## The problem:
Any picture in the range stays out of the copy; retype exactly the lines from the one with "The width and" to the end of the listing.

*** Opening Excerpted records ***

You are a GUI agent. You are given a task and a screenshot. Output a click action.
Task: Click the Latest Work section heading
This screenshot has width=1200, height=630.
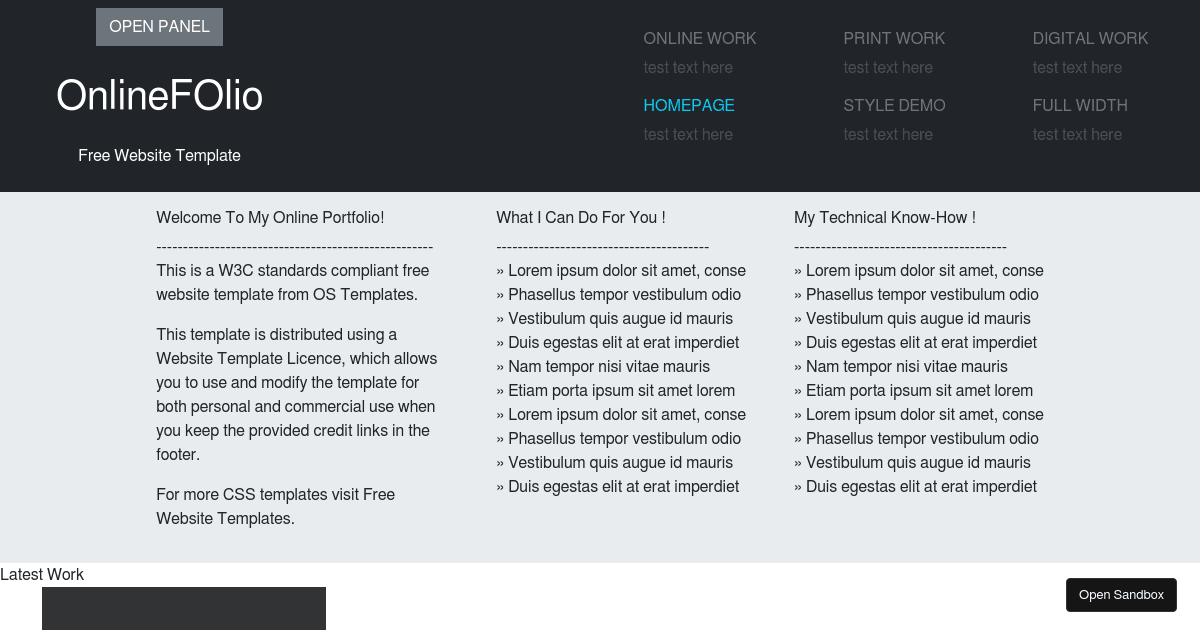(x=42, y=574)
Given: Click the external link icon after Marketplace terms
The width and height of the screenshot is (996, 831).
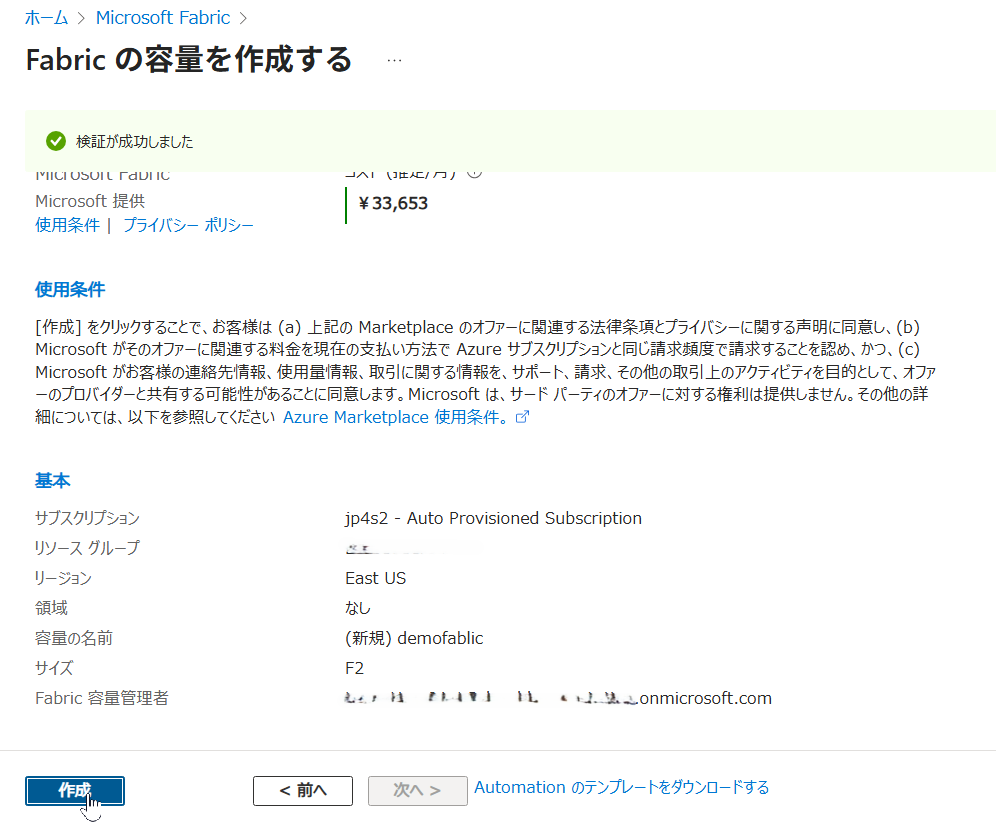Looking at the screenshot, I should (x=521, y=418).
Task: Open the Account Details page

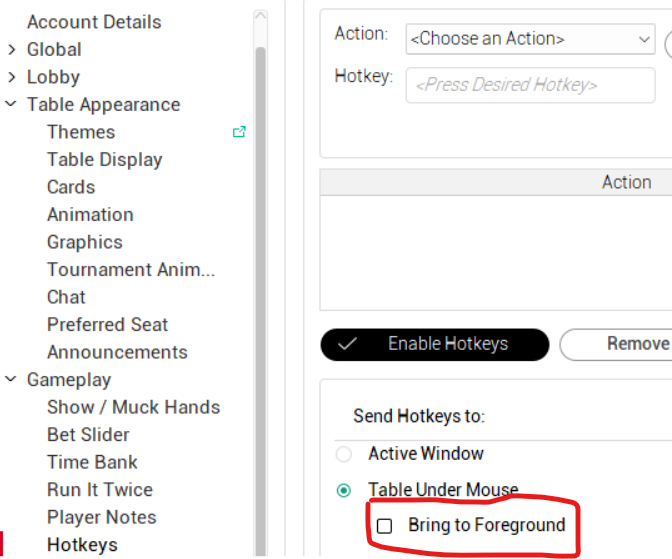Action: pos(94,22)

*** Closing Excerpted records ***

## Task answer:
The width and height of the screenshot is (996, 831).
Looking at the screenshot, I should (x=521, y=418).
Task: Open the Account Details page

Action: pos(94,22)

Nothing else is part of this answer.